Solution 7: Solving in mind: Using factorization and multiplying the factors

Knowing $117=9\times{13}$, and 117 being product of two co-primes having no factors common between the two, the factors must be 9 and 13 and not 3 and 39. So LCM must be the product of 9 and 13, that is 117.

Solution 7: Solving in mind: by definition of co-primes: Quicker method

As co-primes do not have any factor common to them, their LCM must be their product which is 117. By this faster method, you won't need to know the factors.

Answer: Option a: 117.

Concepts: Co-prime concept -- LCM -- Solving in mind.

Problem 8

Which pair of numbers should come next in the sequence, 9 12 11 14 13 16 15...?

  1. 18 21
  2. 18 17
  3. 17 18
  4. 14 13

Solution 8: Solving in mind by breaking up of the series into two and key pattern identification

As two numbers are to be found out, we break up the given series in alternate numbers resulting into two numbers of series,

9 11 13 15..., and

12 14 16...

The next two numbers should then be, 18 17, the fourth of the second series first and the fifth of the first series next.

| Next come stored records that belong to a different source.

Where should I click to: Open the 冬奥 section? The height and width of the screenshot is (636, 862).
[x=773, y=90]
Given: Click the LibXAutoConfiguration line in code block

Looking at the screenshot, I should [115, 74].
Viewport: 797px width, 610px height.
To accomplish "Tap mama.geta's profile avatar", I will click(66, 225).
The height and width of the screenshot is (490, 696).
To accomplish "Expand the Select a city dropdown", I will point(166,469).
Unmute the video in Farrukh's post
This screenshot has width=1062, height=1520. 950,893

You need to be careful at this point.

Answer: Option b: 18 17.

Concepts: Number series -- Key pattern identification -- Strategic problem solving -- Problem breakdown technique -- Solving in mind.

Problem 9

The compound interest on Rs. 2000 for two years at 8% per annum is,

  1. Rs. 228.80
  2. Rs. 232.80
  3. Rs. 532.80
  4. Rs. 332.80

Solution 9: Solving in mind: Summing up simple interest and interest on interest of 1st year

At simple interest of 8% on Rs. 2000 for 2 years, the interest per annum would be Rs. 160 and for two years, Rs. 320. When under compound interest scheme, the first year interest will accrue an additional interest at 8% on the interest of first year amounting to, $\text{Rs. 160}\times{0.08}=\text{Rs. 12.80}$.

Total interest would then be, Rs. 332.80.

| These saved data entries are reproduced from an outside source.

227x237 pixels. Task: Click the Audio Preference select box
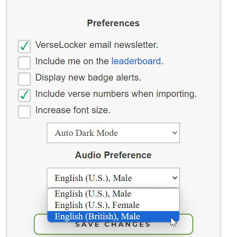(113, 178)
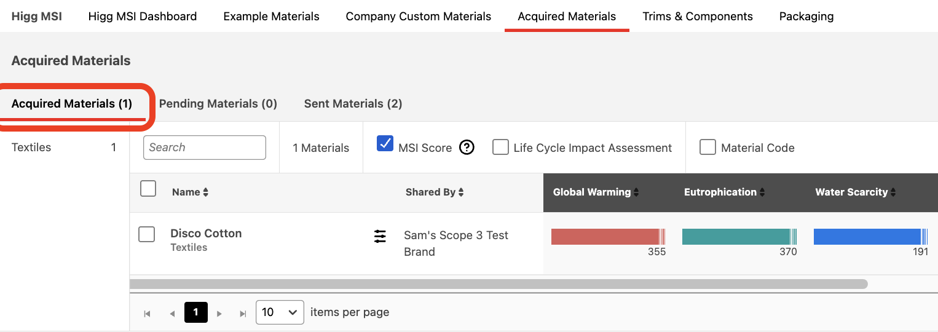938x332 pixels.
Task: Go to the next page arrow
Action: click(x=219, y=314)
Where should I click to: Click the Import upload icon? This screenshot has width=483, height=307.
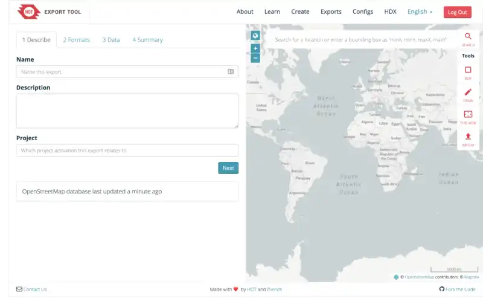coord(468,137)
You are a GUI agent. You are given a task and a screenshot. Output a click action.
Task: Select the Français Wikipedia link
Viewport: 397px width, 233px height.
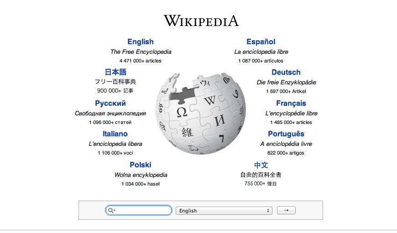[x=291, y=104]
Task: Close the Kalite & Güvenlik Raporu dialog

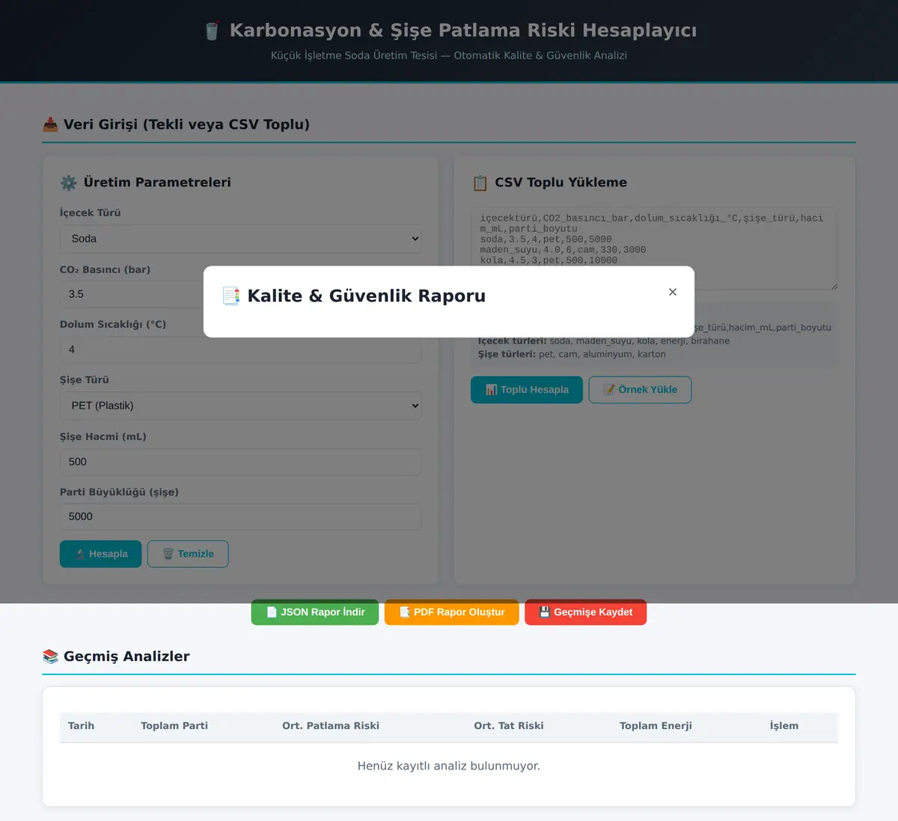Action: point(673,292)
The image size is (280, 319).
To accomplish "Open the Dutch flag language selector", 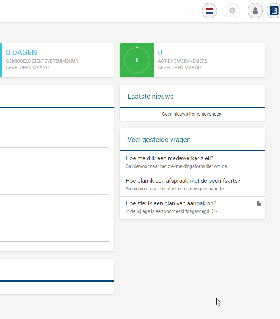I will (x=209, y=11).
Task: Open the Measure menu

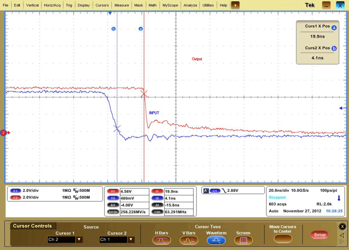Action: click(121, 5)
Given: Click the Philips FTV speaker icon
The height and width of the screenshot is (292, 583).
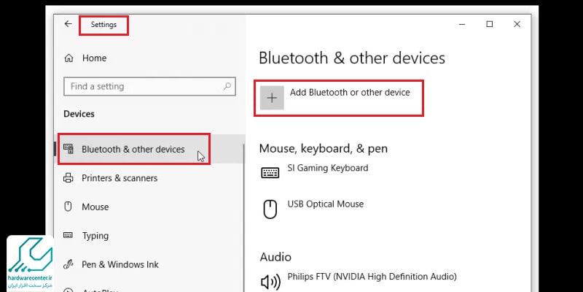Looking at the screenshot, I should [270, 283].
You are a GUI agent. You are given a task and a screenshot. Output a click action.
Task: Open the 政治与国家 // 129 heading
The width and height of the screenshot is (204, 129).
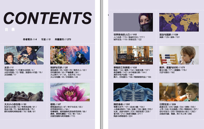(169, 34)
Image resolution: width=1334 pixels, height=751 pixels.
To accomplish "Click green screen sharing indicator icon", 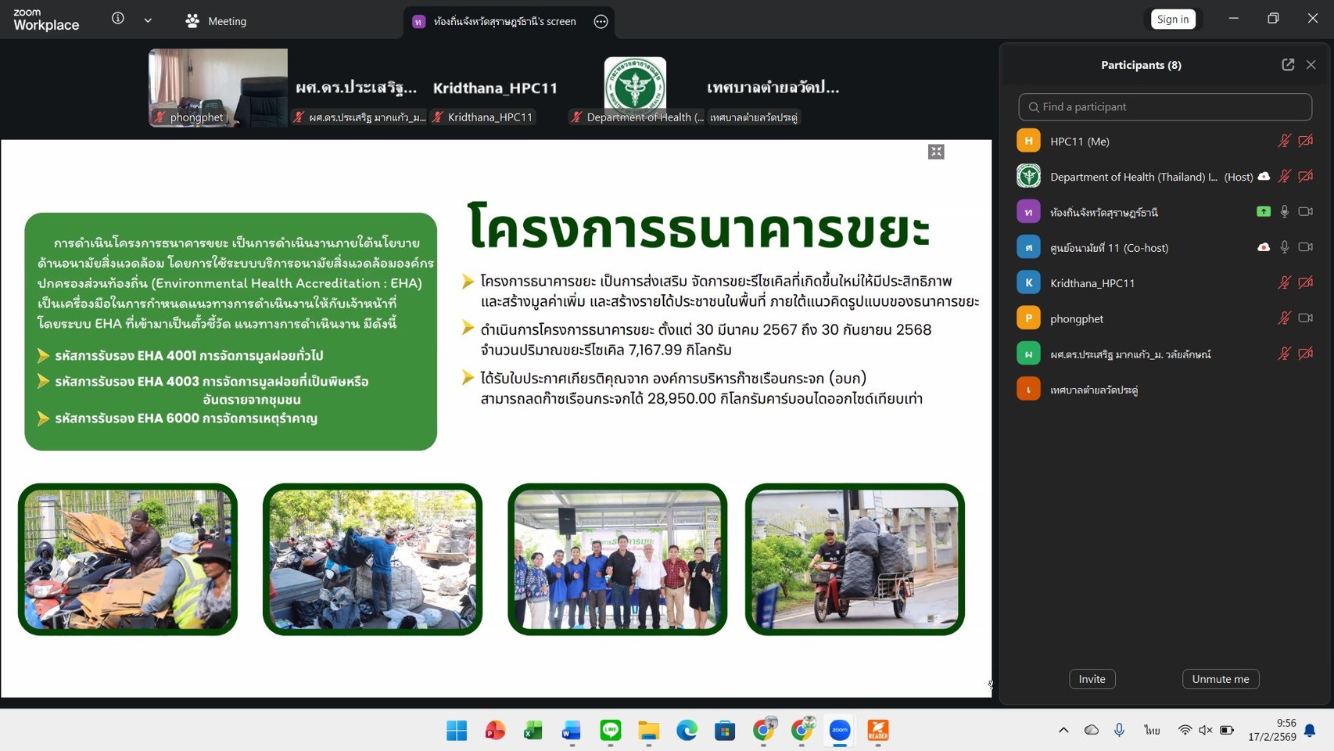I will [1264, 212].
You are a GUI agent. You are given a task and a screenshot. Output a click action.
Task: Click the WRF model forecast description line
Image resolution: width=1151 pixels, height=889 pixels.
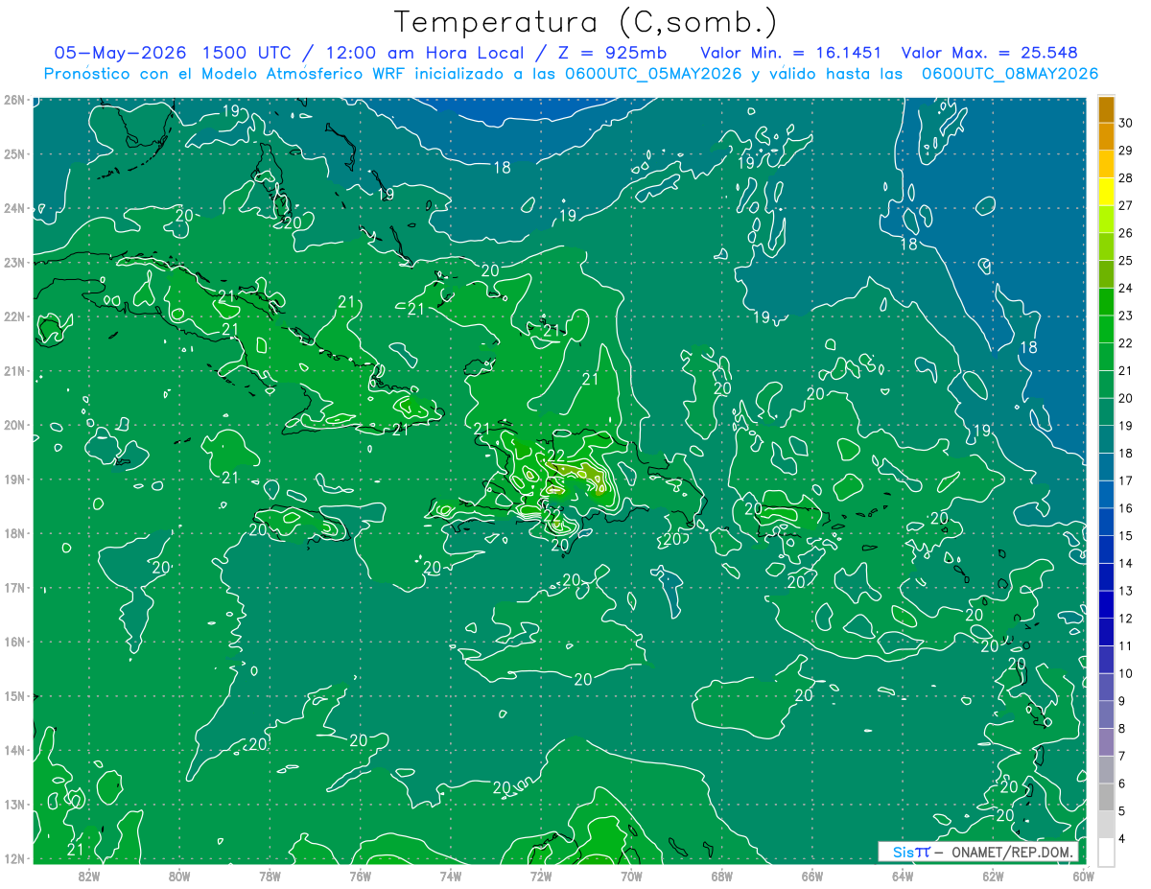(572, 74)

Solution 9: By Compound interest formula

By compound interest formula, after 2 years at compound interest of 8%, the principal $P$ at the start will become,

$P_2=P(1+r)^2$.

So interest after two years will be,

$P_2-P=2Pr+Pr^2=320+160\times{0.08}=320+12.80=332.80$.

Answer: Option d: Rs. 332.80.

Concepts: Compound interest concept -- Growth concept -- Solving in mind.

Problem 10

Reflex angle between the hands of a clock at 10.25 is,

  1. $180^0$
  2. $195^0$
  3. $192\displaystyle\frac{1}{2}^0$
  4. $197\displaystyle\frac{1}{2}^0$

Solution 10: Solving in mind: Speed of hour hand

At 10.25, the minute hand will be at 5 hour mark, where $360^0$ of the circular face of the clock is divided into 12 parts of $30^0$ each.

So if at 10.25 the hour hand were at 10 hour mark, the reflex angle, the larger angle more than $180^0$, would have been $7\times{30^0}=210^0$.

But hour hand was at 10 mark at 10.00 and moved by $\displaystyle\frac{30^0}{12}=2.5^0$ every five minutes (as it moves by $30^0$ in 60 minutes or 1 hour, that is, $0.5^0$ in 1 minute). In 25 minutes then it had moved from 10 hour mark by $5\times{2.5^0}=12.5^0$.

The reflex angle would then be reduced by this movement and would be,

$210^0-12.5^0=197\displaystyle\frac{1}{2}^0$.

The following figure should make the situation clearer.

clock at 10.25

Answer: Option d: $197\displaystyle\frac{1}{2}^0$.

Concept: Clock problems -- Speed of hour hand movement in degrees -- Reflex angle -- Solving in mind.

Takeaway

Concepts and techniques used and explained

Average, Number system, Number series, HCF and LCM, Basic algebra, Key pattern identification, Solving in mind, Sum of cubes, Mixed fraction breakup technique, Ratio and proportion, Divisibility, Co-prime numbers, Compound interest, Clock concepts, Clock hour hand speed in degrees, Reflex angle, Efficient simplification, Problem solving strategies, Problem breakdown technique.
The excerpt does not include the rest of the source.